Your DNA sequence can be put to good use fairly easily with Blast and Mega software. These programs can help in phylogenetic tree construction. You can ask questions like what is the evolutionary relationship between a set of sequences from different species? Or how have certain microbial strains arisen?
As any bioscientist probably knows, your first step with a new sequence would be to use BLAST, the Basic Local Alignment Search Tool. This nifty yet powerful resource matches your sequence to the millions of sequences stored in genomic and nucleotide databases. The tool comes up with the sequences most similar to yours. It also gives insights as to the possible identity of those sequences. The results include homologues across species and in similar tissues. Blast is important as it helps to confirm that sequences are homologues and not just lucky alignments.
The basics of using BLAST for nucleotide sequence searches has already been covered in this wonderful article. Below is a brief introduction to the relevant flavors of BLAST found on the NCBI site:
- BLASTN: Compares your nucleotide sequence to the nucleotide sequences in GenBank, NCBI’s repository for nucleotide sequences.
- BLASTX: Compares the six different translation frames (open reading frames) of your nucleotide sequence to the amino acid sequences in NCBI’s Protein Database. This is a great way to find out the possible products and functions of your sequence!
- MegaBLAST: Compares your sequence against other nucleotide sequences, optimal for finding very similar sequences of putatively related species. It casts a tighter net.
Multiple Sequence Alignment (MSA)

> [DATA TO EXAMINE]:
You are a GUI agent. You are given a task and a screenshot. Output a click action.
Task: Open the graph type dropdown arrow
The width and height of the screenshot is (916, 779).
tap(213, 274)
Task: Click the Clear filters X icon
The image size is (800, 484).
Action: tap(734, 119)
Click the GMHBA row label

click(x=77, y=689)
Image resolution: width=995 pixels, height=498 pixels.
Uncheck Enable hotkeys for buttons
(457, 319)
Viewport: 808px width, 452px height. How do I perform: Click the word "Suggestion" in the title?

--

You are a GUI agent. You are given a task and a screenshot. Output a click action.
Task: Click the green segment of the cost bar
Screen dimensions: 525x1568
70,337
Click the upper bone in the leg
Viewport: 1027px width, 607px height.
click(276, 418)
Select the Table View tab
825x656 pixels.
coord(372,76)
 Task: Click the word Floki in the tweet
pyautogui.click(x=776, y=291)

* * *

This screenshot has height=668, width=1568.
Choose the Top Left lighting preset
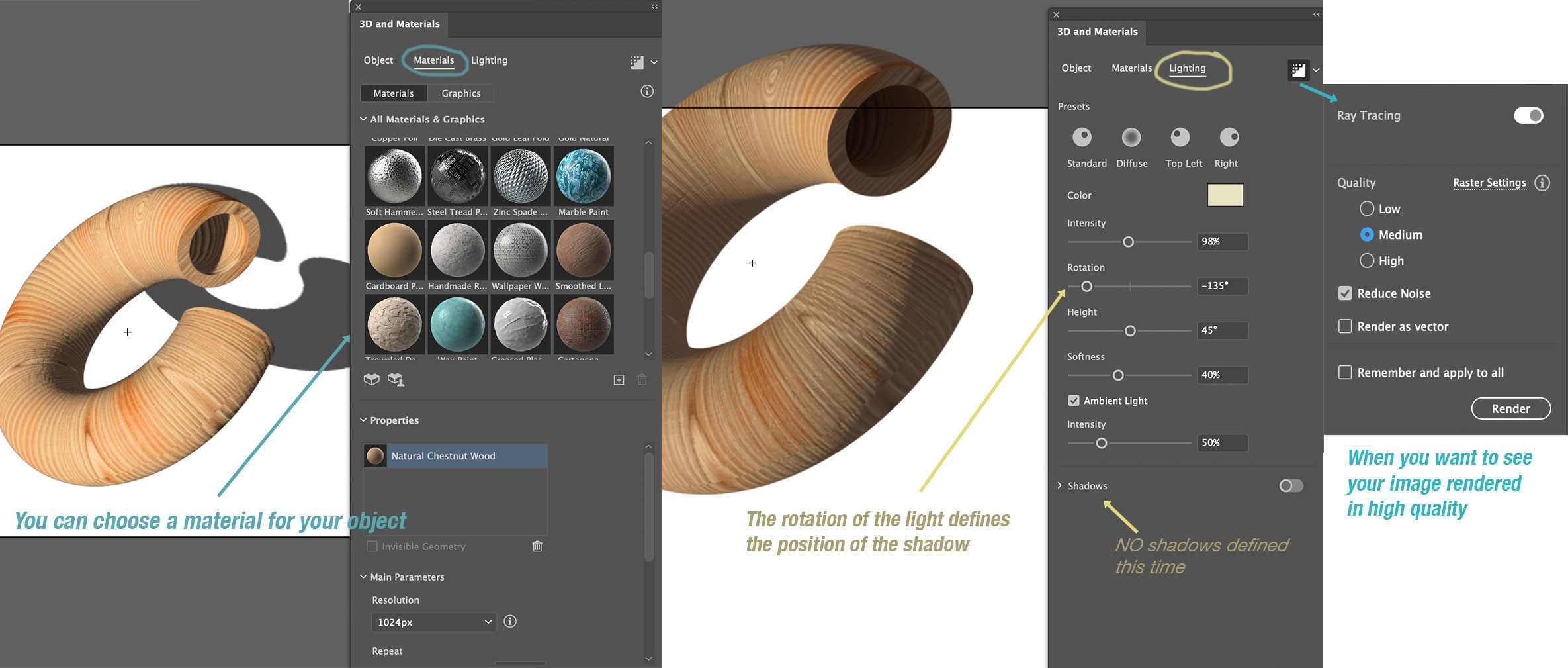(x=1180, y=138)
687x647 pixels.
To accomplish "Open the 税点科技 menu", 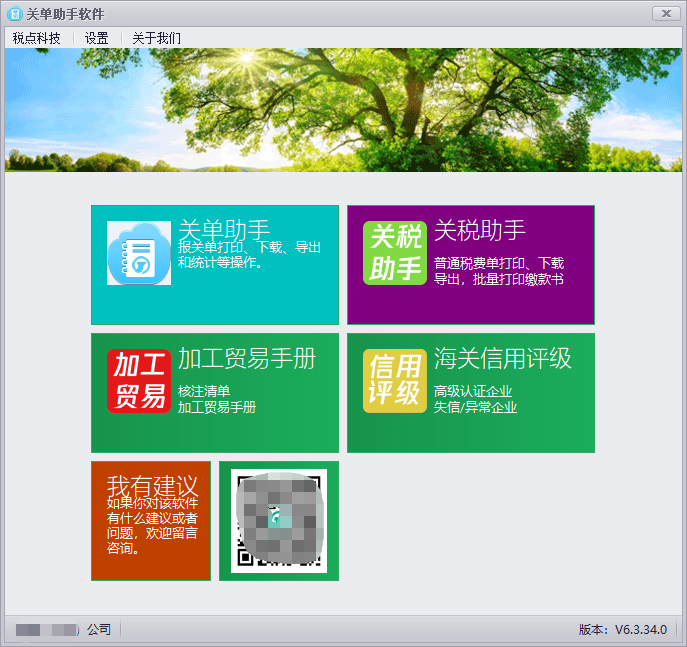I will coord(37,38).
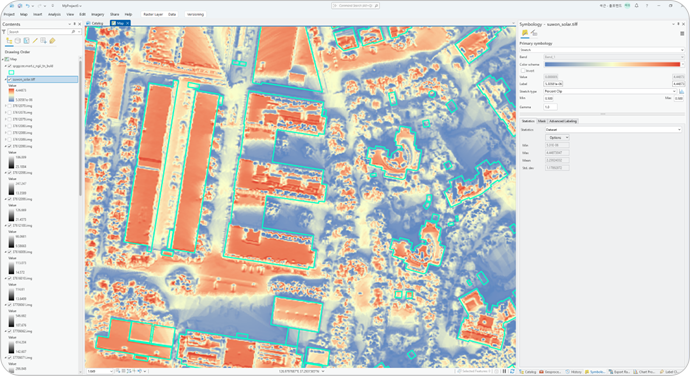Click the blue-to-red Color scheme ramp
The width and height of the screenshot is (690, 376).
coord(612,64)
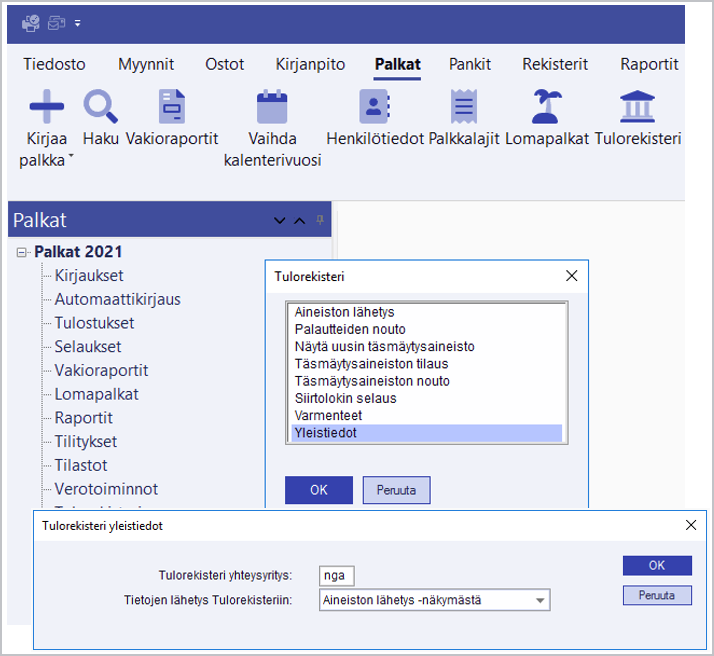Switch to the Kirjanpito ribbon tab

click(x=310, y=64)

> [TASK LIST]:
1 – In the passage on BLAST, what does BLASTX compare the six translation frames of your nucleotide sequence against?
2 – Please rewrite the stretch of the passage on BLAST from "As any bioscientist" through "for nucleotide sequences.", swapping "nifty" for "handy".

> [TASK ANSWERS]:
1 – The amino acid sequences in NCBI's Protein Database.

2 –
As any bioscientist probably knows, your first step with a new sequence would be to use BLAST, the Basic Local Alignment Search Tool. This handy yet powerful resource matches your sequence to the millions of sequences stored in genomic and nucleotide databases. The tool comes up with the sequences most similar to yours. It also gives insights as to the possible identity of those sequences. The results include homologues across species and in similar tissues. Blast is important as it helps to confirm that sequences are homologues and not just lucky alignments.
The basics of using BLAST for nucleotide sequence searches has already been covered in this wonderful article. Below is a brief introduction to the relevant flavors of BLAST found on the NCBI site:
- BLASTN: Compares your nucleotide sequence to the nucleotide sequences in GenBank, NCBI’s repository for nucleotide sequences.